### Passage to read
━━━━━━━━━━━━━━━━━━━━
Facing the largest “surge on top of a surge” of patients since the start of the pandemic, California hospitals on Friday begged state officials for more relief from the “red tape” they say is hampering patient care.
“We find we are standing on a beach and watching a tsunami approach,” said Carmela Coyle, president and CEO of the California Hospital Association, an industry group. “Yet we are still having to deal with regulations that … that in times of crisis need to be set aside. We need additional flexibility so (hospitals) can focus on patient care and not on paperwork.”
California’s hospitals, particularly in the Los Angeles region, face an unprecedented crush of patients. More than 22,800 people are hospitalized with COVID-19, with nearly 5,000 requiring intensive care, according to state data. As emergency rooms and intensive care units fill to bursting, ambulances stack up outside hospital doors. Coyle said another 15,000 people are expected to be hospitalized in the next 10 days.
━━━━━━━━━━━━━━━━━━━━
### Data provided

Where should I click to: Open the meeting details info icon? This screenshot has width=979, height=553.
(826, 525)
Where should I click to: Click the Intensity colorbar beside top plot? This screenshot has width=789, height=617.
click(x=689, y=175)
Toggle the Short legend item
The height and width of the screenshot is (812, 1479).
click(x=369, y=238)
━━━━━━━━━━━━━━━━━━━━
### To do
1) Update the article on California hospitals by giving it again between "Facing the largest" and "hampering patient care.", inclusive, with "red tape" replaced by "bureaucracy".
2) List every number that appears in the article on California hospitals, in the order they occur.

### Set of answers
1)
Facing the largest “surge on top of a surge” of patients since the start of the pandemic, California hospitals on Friday begged state officials for more relief from the “bureaucracy” they say is hampering patient care.

2)
22,800
5,000
15,000
10